Ngeria's
central bank scrapped its bi-weekly currency auctions on Wednesday and a market
body said it would sell dollars only at 198 naira, a move that amounts to a de
facto devaluation of the currency of Africa's biggest economy.
With
elections due in less than six weeks, the changes let the central bank rein in
its defence of the naira, on which it was spending more than $100 million a
day, while avoiding the politically unpalatable word "devaluation".
FMDQ, a
group comprising Nigeria's main commercial banks and the central bank, said
commercial banks had also been banned from re-selling central bank dollars
among themselves, another attempt to end speculation in the naira.
The
currency has lost more than 20 percent in the past three months as oil prices
collapsed and concern grew about political stability after the six-week
postponement of the Feb. 14 presidential elections.
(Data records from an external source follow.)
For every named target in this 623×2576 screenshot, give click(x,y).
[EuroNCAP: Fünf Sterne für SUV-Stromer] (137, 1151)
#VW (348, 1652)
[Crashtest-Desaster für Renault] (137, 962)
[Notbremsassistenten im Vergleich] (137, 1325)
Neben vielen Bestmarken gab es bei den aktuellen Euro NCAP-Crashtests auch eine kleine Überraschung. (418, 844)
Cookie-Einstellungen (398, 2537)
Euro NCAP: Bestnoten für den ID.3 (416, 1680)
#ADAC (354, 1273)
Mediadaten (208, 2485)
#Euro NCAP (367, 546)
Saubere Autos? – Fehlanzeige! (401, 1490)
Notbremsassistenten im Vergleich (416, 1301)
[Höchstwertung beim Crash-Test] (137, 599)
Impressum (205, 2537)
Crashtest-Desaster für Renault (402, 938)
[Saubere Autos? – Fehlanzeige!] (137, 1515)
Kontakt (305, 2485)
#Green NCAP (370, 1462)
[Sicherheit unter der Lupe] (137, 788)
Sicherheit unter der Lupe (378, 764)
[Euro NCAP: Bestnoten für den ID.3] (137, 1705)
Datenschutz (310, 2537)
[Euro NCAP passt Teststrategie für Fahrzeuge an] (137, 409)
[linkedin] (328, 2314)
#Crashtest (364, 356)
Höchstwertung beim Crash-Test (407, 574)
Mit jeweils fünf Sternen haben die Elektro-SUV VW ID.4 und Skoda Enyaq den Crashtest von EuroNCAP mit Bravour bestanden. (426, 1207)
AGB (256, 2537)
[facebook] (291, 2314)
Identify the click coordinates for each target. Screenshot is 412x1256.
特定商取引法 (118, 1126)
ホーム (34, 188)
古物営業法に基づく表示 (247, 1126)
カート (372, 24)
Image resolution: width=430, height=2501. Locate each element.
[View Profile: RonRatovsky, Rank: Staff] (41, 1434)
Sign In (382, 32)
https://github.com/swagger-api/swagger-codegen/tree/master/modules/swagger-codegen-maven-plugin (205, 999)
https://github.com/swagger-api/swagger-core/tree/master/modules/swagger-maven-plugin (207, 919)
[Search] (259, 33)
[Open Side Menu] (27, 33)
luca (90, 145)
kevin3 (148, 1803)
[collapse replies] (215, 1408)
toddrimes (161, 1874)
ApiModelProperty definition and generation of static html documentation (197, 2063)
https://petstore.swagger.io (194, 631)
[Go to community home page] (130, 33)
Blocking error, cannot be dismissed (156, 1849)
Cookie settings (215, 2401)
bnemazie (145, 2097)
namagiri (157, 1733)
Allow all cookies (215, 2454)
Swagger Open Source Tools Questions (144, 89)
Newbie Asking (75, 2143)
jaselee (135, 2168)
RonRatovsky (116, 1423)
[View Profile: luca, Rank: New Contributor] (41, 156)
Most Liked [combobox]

Nigeria is Africa's top oil
producer.
The scrapped
dollar auctions made up only 10 percent of all FX trade, and abandoning them
meant the central bank had effectively ditched its official 160-176/dollar
target band, said Segun Agbaje, chief executive of GT Bank and an FMDQ
director.
Under
new trading rules, banks will only be able to purchase foreign exchange if they
have a prior order from a corporate customer, such as a fuel importer or
foreign mobile phone company looking to repatriate profits or dividends.
Any
outstanding dollar demand at the end of each trading day would be met by the
central bank at 198, FMDQ vice chairman Jubril Aku told a news conference.
"Starting
from Friday, the interbank market is order-based -- essentially filling orders
of customers," he said.
In a
statement, the Central Bank of Nigeria (CBN) did not stipulate the level at
which it would sell dollars, but said it would continue to intervene "to
meet genuine/legitimate demands".
Its
reserves have dropped 25 percent over the last year to $33 billion, a rate of
depletion that most analysts said was unsustainable.